Lors de la visite de Paul Kagame à Paris, Emmanuel Macron s'était dit favorable à ce que se poursuive le travail de déclassification des archives officielles durant la période du génocide rwandais. La France est depuis longtemps accusé d'avoir été impliqué dans ce massacre. Hier, lors de la séance de questions au gouvernement, un député de la majorité a interpellé la ministre des Armées au sujet de ce processus de déclassification... sans que Florence Parly n'en dise beaucoup plus.

« Alors madame la ministre, pouvez-vous nous en dire plus sur le processus d'ouverture des archives ? » Si la question posée par le député de la majorité Hubert Julien Laferrière a eu le mérite de la clarté, Florence Parly, la ministre des Armées, n'a pas voulu entrer dans les détails. Elle a préféré saluer les annonces faites par le président français il y a deux semaines. « Je salue la décision du président de la République qui a affirmé que toutes les archives devaient être concernées, pas seulement celles des armées qui ont systématiquement donné suite aux demandes de déclassification qui leur ont été adressées. Il n'y a donc aucune raison d'avoir peur car c'est la déclassification qui permettra aussi d'apaiser les fantasmes et de mettre un terme à d'insupportables suspicions. »

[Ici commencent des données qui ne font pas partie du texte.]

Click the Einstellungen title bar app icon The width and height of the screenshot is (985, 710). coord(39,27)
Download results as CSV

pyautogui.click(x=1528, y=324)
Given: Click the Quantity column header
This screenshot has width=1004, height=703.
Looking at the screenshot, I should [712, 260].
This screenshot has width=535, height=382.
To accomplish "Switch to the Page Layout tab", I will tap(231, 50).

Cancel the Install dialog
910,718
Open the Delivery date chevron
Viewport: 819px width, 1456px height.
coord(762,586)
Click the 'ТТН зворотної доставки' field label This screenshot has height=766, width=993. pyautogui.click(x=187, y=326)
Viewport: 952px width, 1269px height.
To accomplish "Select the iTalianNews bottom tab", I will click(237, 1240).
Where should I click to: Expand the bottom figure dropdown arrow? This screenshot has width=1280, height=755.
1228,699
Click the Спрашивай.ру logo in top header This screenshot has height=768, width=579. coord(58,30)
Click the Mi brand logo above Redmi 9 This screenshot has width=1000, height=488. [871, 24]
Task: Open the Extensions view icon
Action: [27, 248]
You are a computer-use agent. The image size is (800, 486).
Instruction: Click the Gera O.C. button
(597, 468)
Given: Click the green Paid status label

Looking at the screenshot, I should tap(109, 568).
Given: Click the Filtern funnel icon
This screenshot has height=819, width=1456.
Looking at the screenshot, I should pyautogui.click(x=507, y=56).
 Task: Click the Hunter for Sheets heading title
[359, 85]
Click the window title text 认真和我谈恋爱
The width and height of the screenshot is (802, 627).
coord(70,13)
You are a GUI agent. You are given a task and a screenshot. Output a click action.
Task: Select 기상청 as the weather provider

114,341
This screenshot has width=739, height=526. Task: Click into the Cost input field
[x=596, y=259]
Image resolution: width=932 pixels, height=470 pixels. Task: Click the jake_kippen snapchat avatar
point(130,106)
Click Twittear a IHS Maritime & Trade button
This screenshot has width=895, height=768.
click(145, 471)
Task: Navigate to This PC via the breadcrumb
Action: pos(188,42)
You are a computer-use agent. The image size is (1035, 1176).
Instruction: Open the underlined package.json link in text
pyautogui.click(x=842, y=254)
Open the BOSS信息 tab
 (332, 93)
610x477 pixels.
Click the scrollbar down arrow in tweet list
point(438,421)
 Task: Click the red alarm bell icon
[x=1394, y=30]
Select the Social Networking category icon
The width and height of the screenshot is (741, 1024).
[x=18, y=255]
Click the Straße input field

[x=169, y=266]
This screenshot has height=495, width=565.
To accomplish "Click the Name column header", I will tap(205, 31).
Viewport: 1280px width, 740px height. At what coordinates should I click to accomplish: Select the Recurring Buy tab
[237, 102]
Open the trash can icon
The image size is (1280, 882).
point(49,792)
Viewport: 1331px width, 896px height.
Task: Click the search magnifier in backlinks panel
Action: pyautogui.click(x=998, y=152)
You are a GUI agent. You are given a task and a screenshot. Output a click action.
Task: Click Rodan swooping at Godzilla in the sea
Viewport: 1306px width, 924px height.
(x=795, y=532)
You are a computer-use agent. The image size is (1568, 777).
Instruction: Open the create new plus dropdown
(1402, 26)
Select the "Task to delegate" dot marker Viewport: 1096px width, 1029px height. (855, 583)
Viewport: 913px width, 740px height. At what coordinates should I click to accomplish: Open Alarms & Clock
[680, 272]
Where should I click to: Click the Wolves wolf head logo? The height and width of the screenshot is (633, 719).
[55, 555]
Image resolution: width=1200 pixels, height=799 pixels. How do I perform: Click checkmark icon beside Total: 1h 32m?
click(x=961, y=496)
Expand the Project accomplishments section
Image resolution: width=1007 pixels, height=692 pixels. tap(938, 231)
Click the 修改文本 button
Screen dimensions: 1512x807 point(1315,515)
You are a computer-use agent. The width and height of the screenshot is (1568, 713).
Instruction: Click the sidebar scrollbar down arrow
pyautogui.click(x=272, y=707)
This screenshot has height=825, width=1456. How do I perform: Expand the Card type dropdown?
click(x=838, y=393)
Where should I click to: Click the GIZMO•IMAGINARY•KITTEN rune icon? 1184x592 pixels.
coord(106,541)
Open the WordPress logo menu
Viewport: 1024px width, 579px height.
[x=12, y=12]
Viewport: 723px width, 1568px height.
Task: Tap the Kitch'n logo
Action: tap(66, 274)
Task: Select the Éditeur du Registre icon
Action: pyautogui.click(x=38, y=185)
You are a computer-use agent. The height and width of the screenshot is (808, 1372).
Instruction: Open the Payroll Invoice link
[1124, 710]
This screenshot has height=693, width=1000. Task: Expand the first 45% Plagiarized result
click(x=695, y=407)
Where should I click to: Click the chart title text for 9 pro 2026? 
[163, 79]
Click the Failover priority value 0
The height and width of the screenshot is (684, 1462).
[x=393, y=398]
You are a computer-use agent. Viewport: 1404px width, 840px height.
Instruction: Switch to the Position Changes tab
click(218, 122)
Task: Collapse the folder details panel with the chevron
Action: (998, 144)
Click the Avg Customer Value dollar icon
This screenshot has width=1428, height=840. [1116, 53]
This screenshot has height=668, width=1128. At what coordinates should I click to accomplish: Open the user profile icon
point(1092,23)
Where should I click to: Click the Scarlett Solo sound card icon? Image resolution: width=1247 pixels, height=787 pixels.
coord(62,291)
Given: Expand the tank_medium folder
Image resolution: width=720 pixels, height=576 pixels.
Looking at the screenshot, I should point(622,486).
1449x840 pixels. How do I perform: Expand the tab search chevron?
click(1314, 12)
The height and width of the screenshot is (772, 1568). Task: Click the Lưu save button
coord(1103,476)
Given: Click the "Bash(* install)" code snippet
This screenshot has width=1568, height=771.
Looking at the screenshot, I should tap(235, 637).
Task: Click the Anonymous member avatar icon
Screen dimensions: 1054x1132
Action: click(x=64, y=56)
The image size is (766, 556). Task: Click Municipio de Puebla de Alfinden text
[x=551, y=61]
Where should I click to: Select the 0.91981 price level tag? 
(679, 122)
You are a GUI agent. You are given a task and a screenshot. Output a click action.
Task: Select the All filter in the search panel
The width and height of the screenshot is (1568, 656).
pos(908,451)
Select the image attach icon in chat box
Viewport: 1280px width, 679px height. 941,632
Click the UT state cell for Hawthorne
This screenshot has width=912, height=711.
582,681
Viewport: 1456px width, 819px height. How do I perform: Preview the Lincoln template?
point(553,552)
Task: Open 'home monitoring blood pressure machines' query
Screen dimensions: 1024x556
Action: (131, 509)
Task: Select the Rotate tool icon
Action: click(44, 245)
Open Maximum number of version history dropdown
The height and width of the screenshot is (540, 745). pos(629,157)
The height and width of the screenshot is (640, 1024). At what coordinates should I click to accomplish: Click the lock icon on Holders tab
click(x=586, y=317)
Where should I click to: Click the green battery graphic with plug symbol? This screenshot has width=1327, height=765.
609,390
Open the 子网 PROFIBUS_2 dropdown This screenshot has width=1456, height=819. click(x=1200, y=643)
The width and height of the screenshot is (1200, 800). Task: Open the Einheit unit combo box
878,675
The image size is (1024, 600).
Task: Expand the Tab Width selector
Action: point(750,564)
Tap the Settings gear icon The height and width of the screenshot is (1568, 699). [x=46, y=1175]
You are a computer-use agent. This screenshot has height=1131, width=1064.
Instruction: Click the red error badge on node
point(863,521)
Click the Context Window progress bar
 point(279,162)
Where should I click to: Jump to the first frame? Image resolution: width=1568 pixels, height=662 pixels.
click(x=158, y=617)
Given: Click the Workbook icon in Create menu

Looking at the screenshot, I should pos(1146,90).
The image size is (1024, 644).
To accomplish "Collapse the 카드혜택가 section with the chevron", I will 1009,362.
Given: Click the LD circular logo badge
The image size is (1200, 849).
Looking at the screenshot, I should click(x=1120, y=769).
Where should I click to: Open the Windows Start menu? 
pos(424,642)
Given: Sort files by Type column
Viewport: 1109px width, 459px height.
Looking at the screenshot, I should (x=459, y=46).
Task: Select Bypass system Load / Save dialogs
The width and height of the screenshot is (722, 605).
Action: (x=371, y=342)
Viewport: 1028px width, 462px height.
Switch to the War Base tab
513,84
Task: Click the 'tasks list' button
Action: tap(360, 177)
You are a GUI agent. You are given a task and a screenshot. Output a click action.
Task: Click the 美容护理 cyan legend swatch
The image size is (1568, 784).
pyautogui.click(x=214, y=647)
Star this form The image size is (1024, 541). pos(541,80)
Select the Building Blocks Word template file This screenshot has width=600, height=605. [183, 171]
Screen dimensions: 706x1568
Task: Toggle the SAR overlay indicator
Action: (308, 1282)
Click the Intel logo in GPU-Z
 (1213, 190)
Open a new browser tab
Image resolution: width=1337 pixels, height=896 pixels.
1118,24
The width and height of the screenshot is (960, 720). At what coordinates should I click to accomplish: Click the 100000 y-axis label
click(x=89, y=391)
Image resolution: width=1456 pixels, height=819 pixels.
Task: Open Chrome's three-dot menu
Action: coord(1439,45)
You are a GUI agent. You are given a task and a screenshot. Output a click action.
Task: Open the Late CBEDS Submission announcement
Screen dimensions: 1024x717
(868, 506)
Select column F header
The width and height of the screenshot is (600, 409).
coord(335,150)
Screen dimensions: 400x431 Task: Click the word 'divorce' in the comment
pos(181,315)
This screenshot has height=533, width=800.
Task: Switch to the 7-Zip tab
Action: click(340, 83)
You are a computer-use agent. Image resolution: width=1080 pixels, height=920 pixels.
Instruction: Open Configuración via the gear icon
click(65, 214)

Car pour la ministre, la France n'a rien à se reprocher dans ce dossier : « Je ne laisserai pas entâcher l'honneur de nos armées », a-t-elle assuré, avant de se féliciter de l'initiative lancée par Emmanuel Macron. Le chef de l'Etat a annoncé qu'un travail d'étude sur la période serait prochainement confié à un groupe de chercheurs. « Nos enfants doivent savoir ce que la France a fait au Rwanda, a poursuivi Florence Parly, ils doivent savoir ce que nos militaires y ont fait. Nous sommes toujours aux côtés de ceux qui ont combattu pour la France. Nous y serons jusqu'au bout. »

Florence Parly a donc profité de l'occasion pour réaffirmer son soutien aux armées. Pour en savoir plus sur le processus de déclassification des archives militaires, il faudra en revanche patienter.